What the task asks ▸ Restate the whole of the data below word for word, skipping the images.

====== Provided entries ======

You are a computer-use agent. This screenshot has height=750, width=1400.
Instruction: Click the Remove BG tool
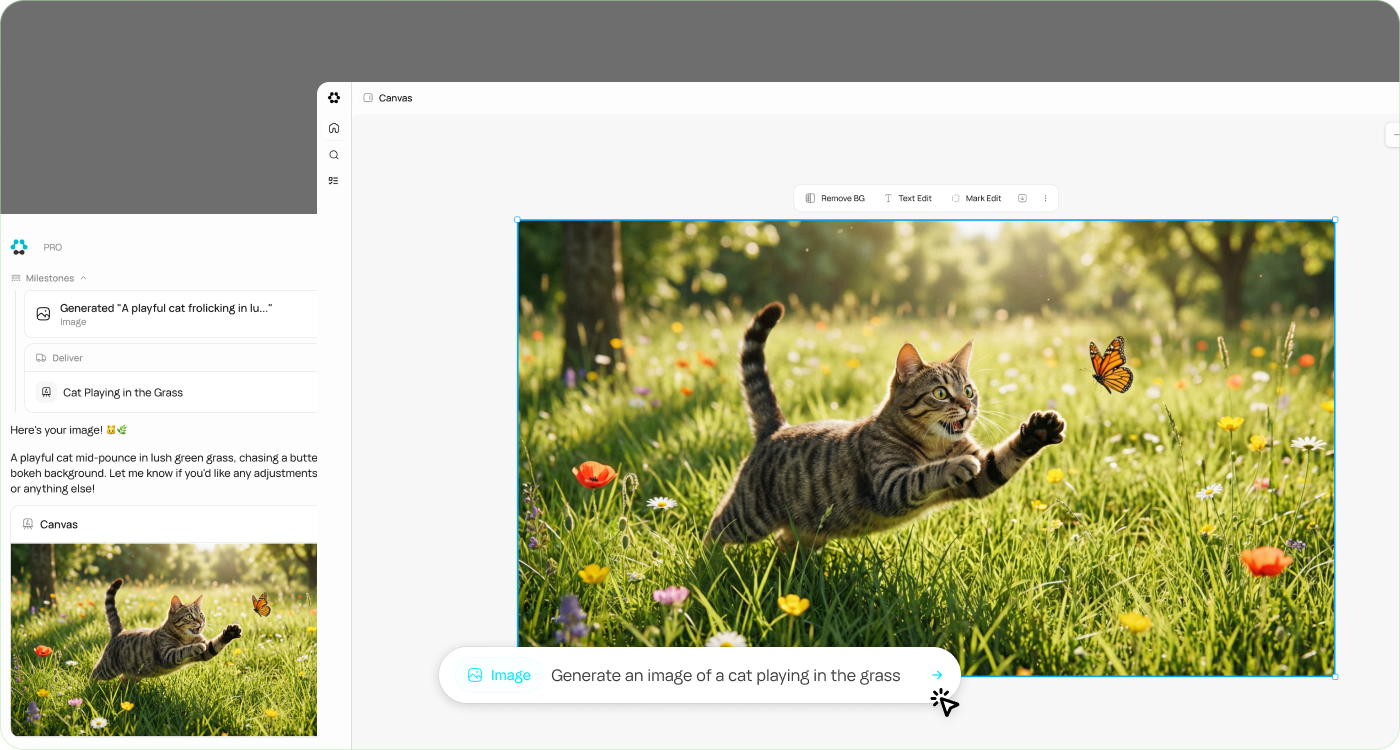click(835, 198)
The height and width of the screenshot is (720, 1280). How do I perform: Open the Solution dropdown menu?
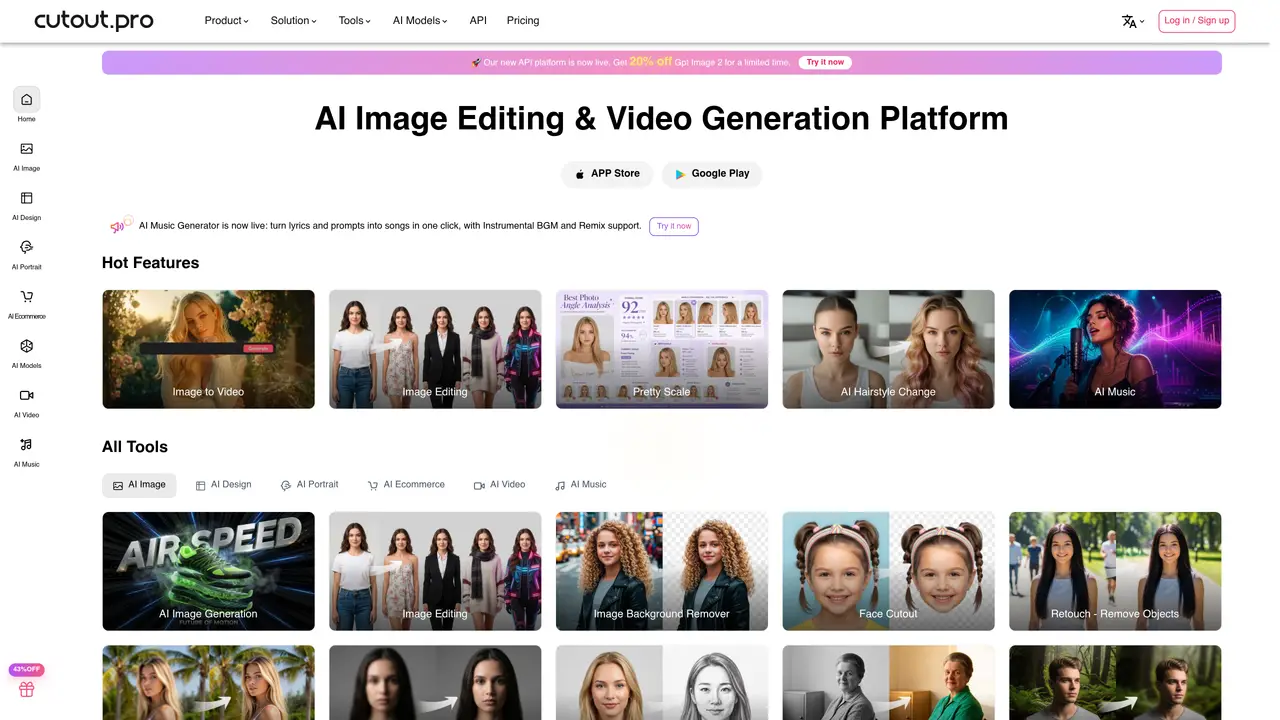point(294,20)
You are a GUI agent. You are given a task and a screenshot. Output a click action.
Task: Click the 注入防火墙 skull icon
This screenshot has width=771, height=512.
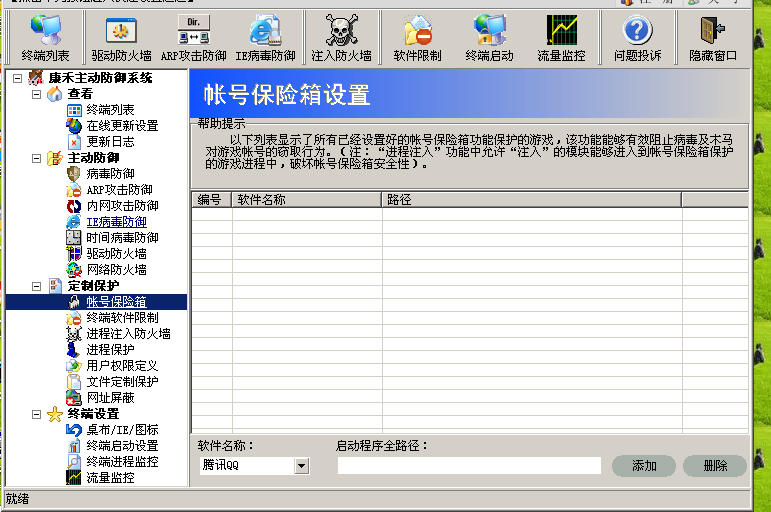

======

Task solution ▸
You are a computer-use agent. This screenshot has height=750, width=1400.
Instruction: Click the Remove BG tool
click(835, 198)
The height and width of the screenshot is (720, 1280). How do I perform: Open the Solution dropdown menu?
point(294,20)
You are a GUI agent. You are given a task and a screenshot. Output a click action.
Task: Click the 注入防火墙 skull icon
This screenshot has width=771, height=512.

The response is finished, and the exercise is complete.